Na verdade, não precisei tomar a iniciativa. Ele olhou para mim e, fazendo um sinal com a mão, convidou-me para sentar ao seu lado. Então, ouvi a pergunta de sempre: “O que eu sou teu?”. E repetimos juntos: “Eu sou teu pai, teu irmão, teu amigo”. Ao observá-lo em suas atuações diárias, sobretudo ao avaliar eventos de minha infância depois de me tornar adulto e também alcançar a paternidade, cheguei à conclusão de que ele não foi um pai perfeito. Nem eu queria que ele tivesse sido: sempre preferi um pai humano. E é exatamente isso que ele foi!

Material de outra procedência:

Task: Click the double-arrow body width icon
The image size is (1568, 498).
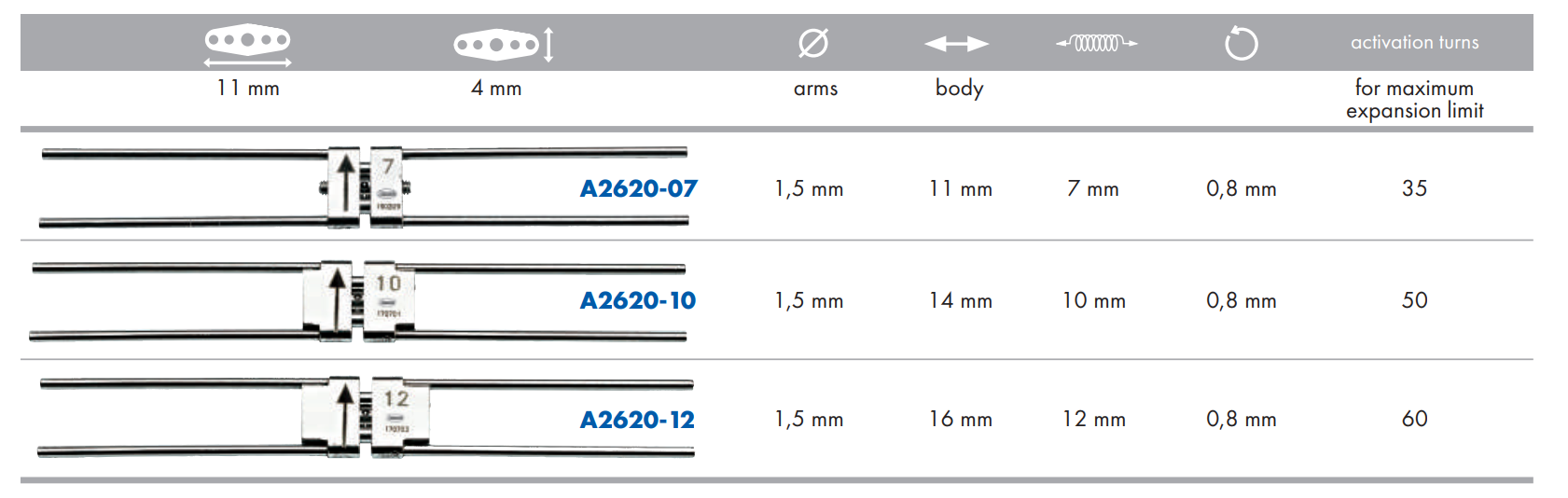Action: click(x=956, y=43)
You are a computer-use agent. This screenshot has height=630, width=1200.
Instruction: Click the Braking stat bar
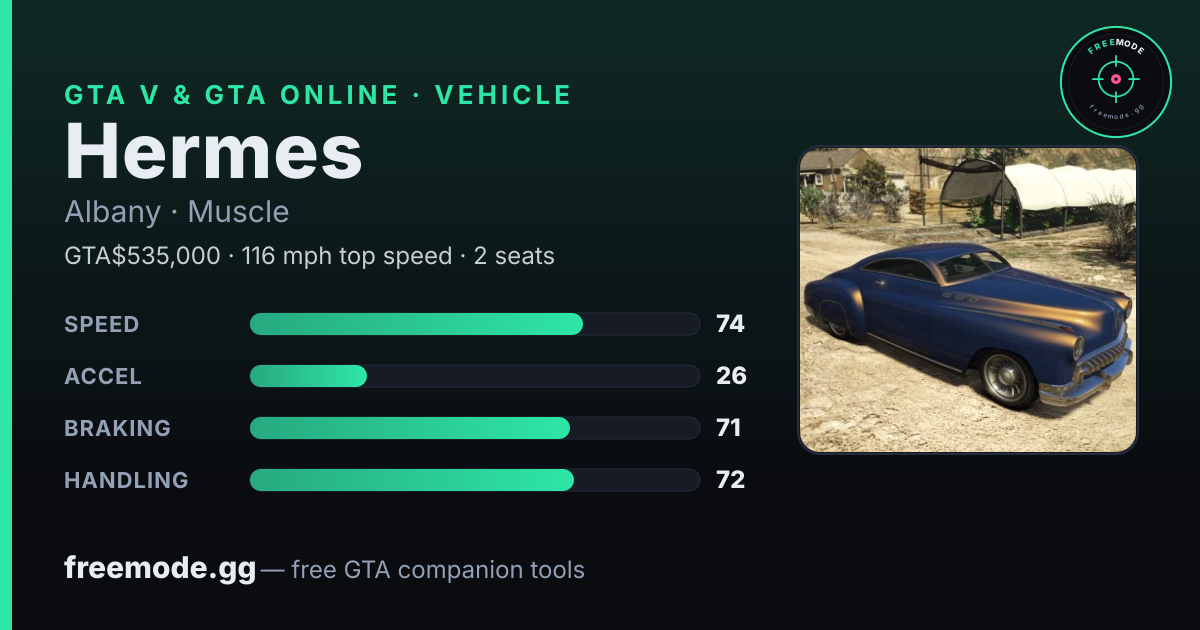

Por se outras razões, durante a infância e adolescência, a imagem bíblica de um Deus amoroso nunca foi difícil para mim. Sempre tive convicção do amor de Deus porque tinha convicção do amor de meu pai. Ele não está mais entre nós. Mas aquilo que me ensinou continua a exercer poderosa influência sobre minha vida.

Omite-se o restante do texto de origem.